INFORMATION PROVIDED
--*--

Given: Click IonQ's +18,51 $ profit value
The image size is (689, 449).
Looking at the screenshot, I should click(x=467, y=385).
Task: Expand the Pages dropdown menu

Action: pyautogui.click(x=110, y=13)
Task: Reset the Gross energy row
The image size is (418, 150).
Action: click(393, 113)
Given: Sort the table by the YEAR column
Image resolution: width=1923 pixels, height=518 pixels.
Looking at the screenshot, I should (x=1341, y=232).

--*--

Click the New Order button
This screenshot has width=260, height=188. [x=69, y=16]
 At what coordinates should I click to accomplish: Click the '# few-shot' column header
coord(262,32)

--*--

WHAT IS EXPECTED
Among the lines above, find those with the word "Given" and list them.

ANSWER AREA
Given: Click IonQ's +18,51 $ profit value
Given: Sort the table by the YEAR column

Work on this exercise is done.